Exactly the lines from the one holding "Click the CSS file icon for iconfont" through the end of the material below must be printed, nothing more, and the pictures must be dropped.
┌────────
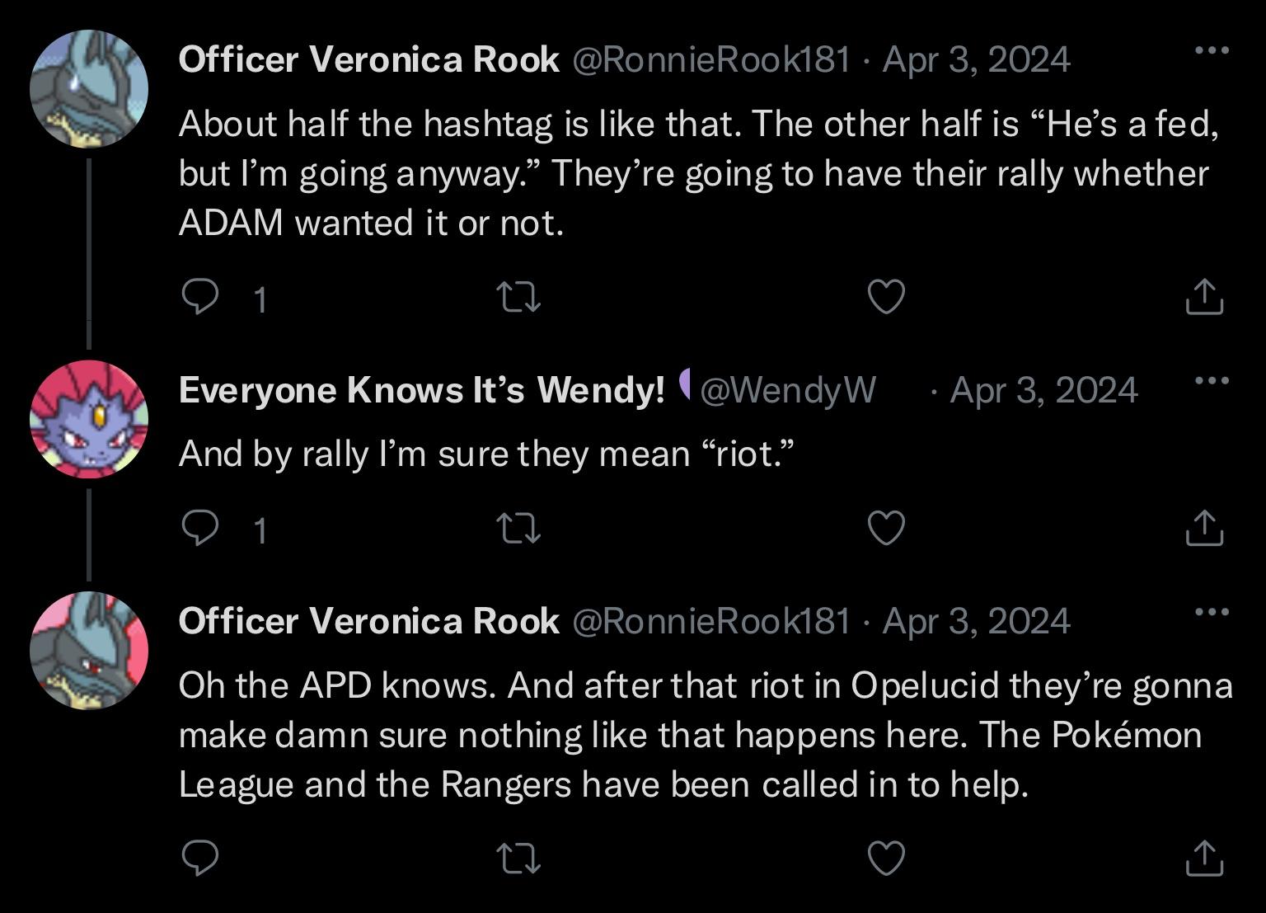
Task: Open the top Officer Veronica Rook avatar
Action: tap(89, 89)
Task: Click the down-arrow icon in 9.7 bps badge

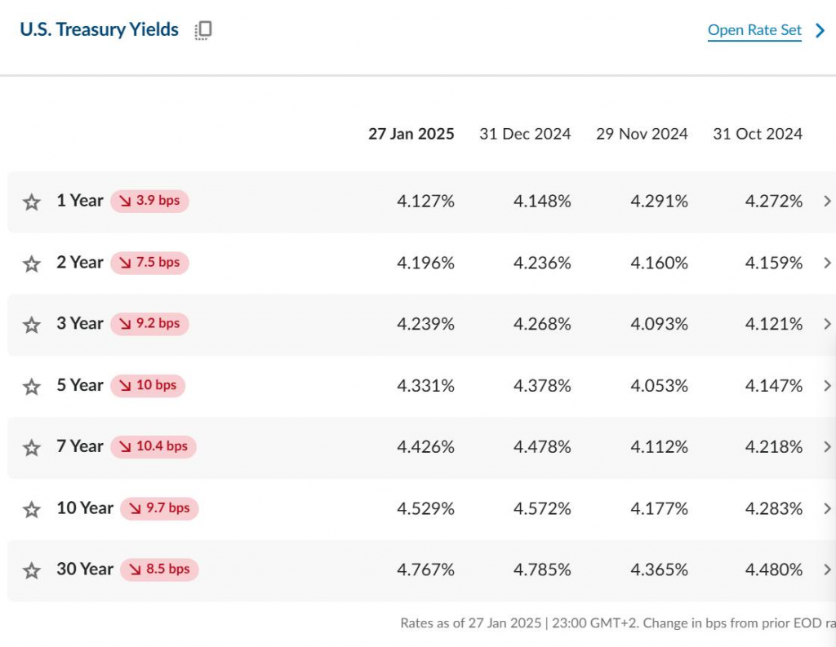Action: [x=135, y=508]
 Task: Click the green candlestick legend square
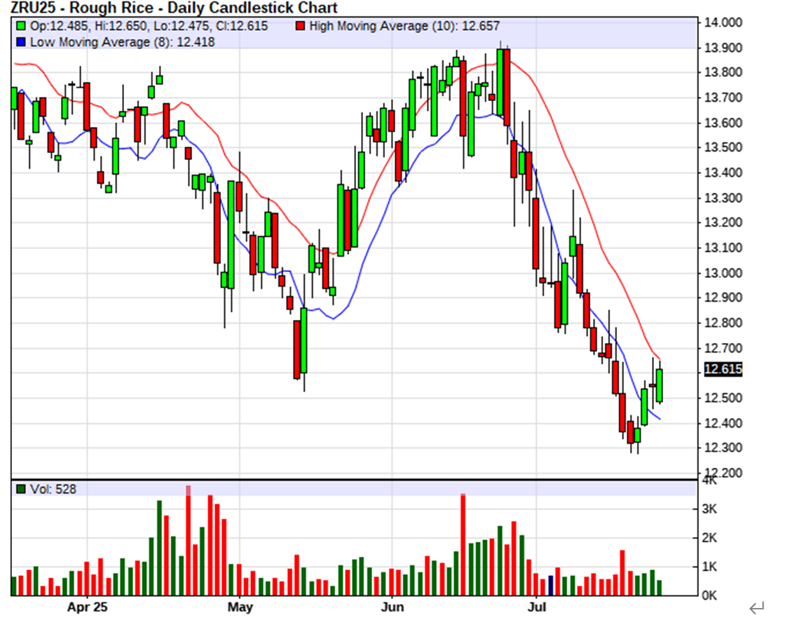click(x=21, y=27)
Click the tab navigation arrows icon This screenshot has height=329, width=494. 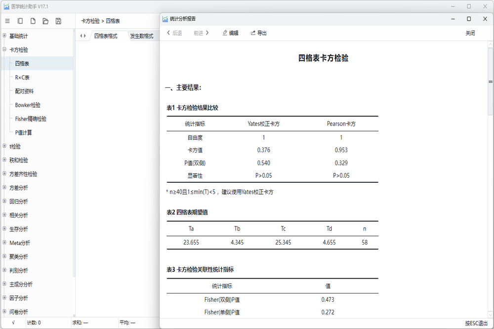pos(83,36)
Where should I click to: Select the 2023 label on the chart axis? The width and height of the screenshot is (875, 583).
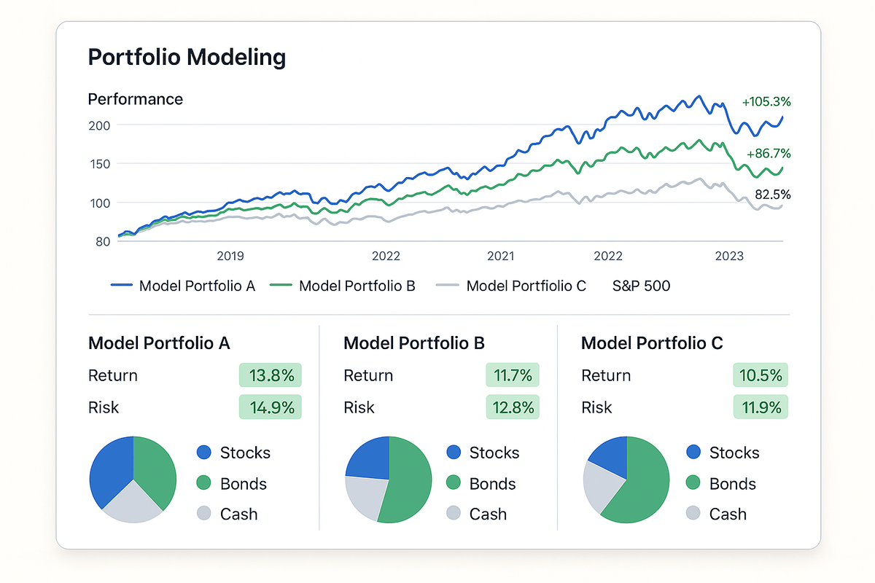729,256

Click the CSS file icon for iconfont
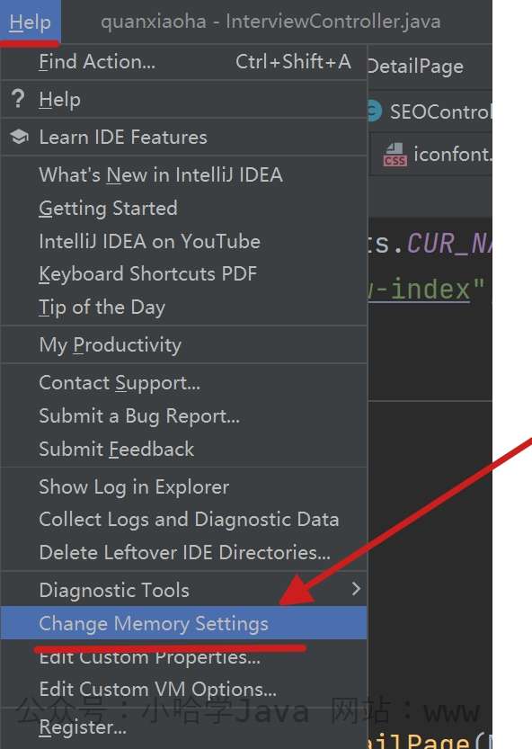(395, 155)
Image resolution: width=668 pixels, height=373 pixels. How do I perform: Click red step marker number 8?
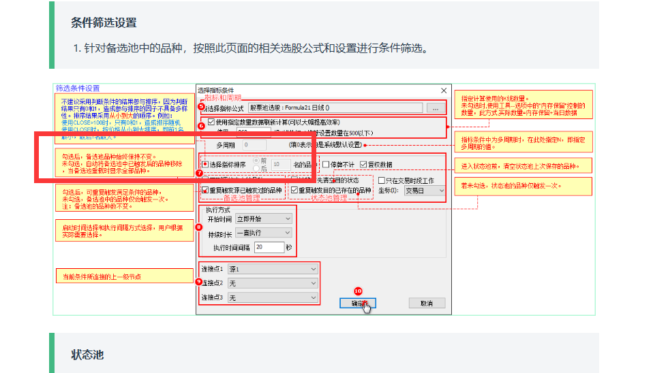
└────────
_Finished exercise_.
Click the CSS file icon for iconfont
(395, 155)
Image resolution: width=668 pixels, height=373 pixels. How do I perform: Click red step marker number 8?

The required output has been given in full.